Step 7: Finish Import and Double-Check the Results
Hit “Import.” Phoneburner will chew on your file and spit out a summary.
- If there are errors (missing emails, bad phone numbers), Phoneburner will flag them.
- Download the error report if you want to fix and re-import the rejects.
Reality check:
No import is perfect. You’ll always have a few rejects—don’t stress. Focus on the bulk of your contacts.
Step 8: Set Up Contact Views and Filters
Now your contacts are in, but you need to actually work with them.
- Use folders, tags, and filters to create call lists (e.g., “All hot leads from last week”).
- Save these filters as “Views” if you use them often.
What’s worth your time:
- Setting up a few core views (like “New Leads This Month”) saves clicks for your team.
- Ignore the urge to overcomplicate with a dozen views—simpler is better.
Step 9: Assign Contacts to Sales Reps (If You’re a Team)
If you’re flying solo, skip this. For teams:
- In the Contacts area, select the contacts you want to assign.
- Use the “Assign” button to pick a team member.

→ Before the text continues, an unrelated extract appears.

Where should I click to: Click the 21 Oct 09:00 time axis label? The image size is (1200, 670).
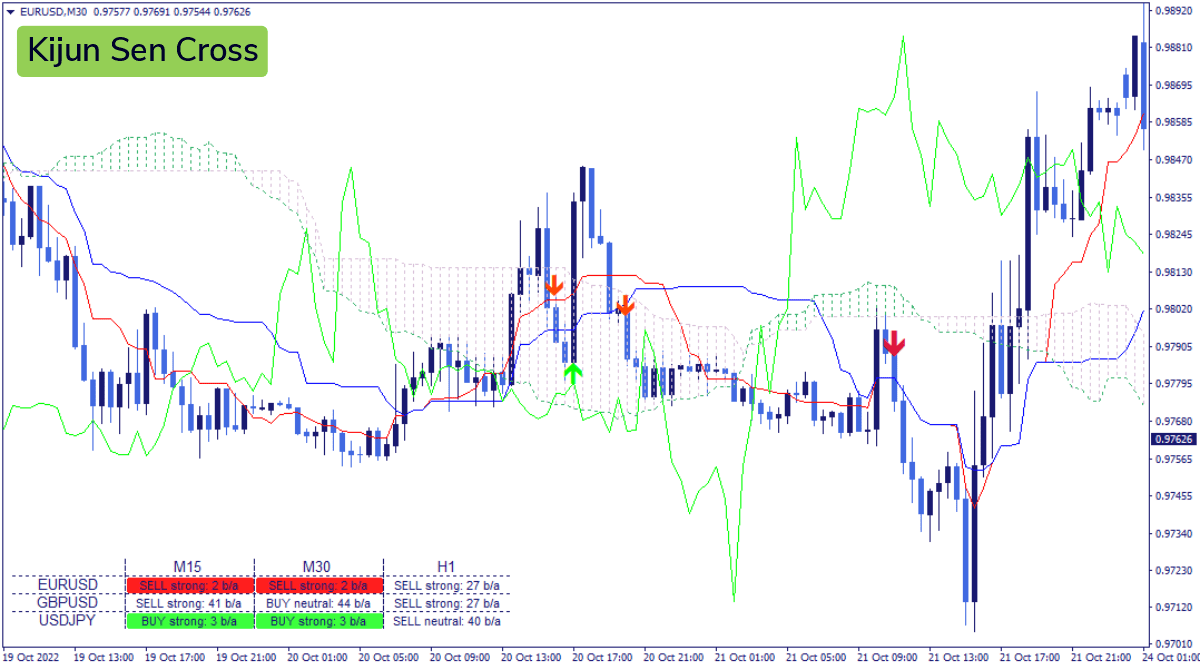point(884,658)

- You can assign in bulk after import, or one-off as needed.
Honest take:
Phoneburner’s assignment is basic—it’s not going to magically round-robin or balance workload. You have to manage this.
Step 10: Keep Contacts Up-to-Date (AKA, Don’t Let Your List Rot)
Importing isn’t a “set and forget” thing.
- Encourage reps to update notes and statuses as they call.
- Set a recurring reminder to clean up dead leads or update info—monthly is realistic.
- Re-import updated lists if you have changes elsewhere, but watch for duplicates.
Pro tip:
If you’re syncing with another CRM, double-check how updates flow. Sometimes you’ll end up with “ghost contacts” or duplicates if you don’t set rules.
What Actually Works (And What Doesn’t)
- Works: Keeping folders and tags simple. Regular cleanup. Training your team to update contact info.
- Doesn’t: Importing every field “just in case.” Letting contacts pile up with no structure. Relying on tags no one uses.
- Ignore: Fancy automations or integrations you don’t need. Start basic, then add tools as you outgrow them.
Wrapping Up: Keep It Simple, Iterate Often
Don’t let perfect get in the way of “good enough.” The best sales teams in Phoneburner keep their contact lists lean, organized, and up-to-date—not over-engineered. Start with these steps, fix things as you go, and don’t be afraid to prune your lists. You’ll spend less time fighting your CRM and more time actually talking to leads—which is what matters.
Now, go import that list—don’t overthink it.